> [Given instruction]:
Reproduce word for word every line of the entries from the one containing "coordinates (1474, 526)." through the last line of the entries, both ends included.

> [Provided entries]:

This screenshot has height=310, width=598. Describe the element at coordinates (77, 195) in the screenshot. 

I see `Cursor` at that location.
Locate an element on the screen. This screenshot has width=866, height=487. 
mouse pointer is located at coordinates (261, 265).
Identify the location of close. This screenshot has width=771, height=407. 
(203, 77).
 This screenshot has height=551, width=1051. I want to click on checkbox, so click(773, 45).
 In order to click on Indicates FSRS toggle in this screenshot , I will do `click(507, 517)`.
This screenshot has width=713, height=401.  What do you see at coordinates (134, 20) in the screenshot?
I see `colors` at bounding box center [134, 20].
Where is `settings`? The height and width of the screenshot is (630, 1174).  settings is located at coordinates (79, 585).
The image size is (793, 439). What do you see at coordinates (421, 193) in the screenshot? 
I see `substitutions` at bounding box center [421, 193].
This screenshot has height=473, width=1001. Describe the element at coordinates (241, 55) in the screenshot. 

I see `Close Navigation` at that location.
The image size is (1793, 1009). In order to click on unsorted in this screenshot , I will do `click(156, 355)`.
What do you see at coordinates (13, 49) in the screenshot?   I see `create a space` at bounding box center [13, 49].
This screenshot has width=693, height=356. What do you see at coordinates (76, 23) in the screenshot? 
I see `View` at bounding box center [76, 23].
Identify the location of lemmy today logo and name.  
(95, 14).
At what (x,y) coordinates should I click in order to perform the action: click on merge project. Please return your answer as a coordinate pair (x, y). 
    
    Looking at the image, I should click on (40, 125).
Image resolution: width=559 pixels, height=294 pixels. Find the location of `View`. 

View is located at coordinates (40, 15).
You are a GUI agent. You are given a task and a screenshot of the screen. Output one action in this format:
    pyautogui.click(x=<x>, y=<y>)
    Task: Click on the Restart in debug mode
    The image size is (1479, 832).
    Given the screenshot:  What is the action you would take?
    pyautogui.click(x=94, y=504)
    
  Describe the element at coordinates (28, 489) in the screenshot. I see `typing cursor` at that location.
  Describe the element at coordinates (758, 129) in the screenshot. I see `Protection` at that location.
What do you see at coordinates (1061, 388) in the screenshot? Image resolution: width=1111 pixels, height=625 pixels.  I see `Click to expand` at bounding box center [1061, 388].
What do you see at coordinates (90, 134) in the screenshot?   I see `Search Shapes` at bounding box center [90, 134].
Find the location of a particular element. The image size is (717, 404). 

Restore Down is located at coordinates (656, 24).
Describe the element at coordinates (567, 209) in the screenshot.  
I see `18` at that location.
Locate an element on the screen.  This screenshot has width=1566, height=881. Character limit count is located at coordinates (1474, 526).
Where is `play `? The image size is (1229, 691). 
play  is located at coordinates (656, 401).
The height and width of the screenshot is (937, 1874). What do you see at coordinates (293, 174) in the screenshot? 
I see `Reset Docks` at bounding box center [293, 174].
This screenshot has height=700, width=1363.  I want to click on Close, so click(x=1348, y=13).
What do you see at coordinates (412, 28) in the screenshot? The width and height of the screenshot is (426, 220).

> [Task result]:
Locate an element on the screen.  This screenshot has width=1566, height=881. Character limit count is located at coordinates (1474, 526).
Where is `play `? The image size is (1229, 691). 
play  is located at coordinates (656, 401).
The height and width of the screenshot is (937, 1874). What do you see at coordinates (293, 174) in the screenshot? 
I see `Reset Docks` at bounding box center [293, 174].
This screenshot has height=700, width=1363.  I want to click on Close, so click(x=1348, y=13).
What do you see at coordinates (412, 28) in the screenshot? The width and height of the screenshot is (426, 220).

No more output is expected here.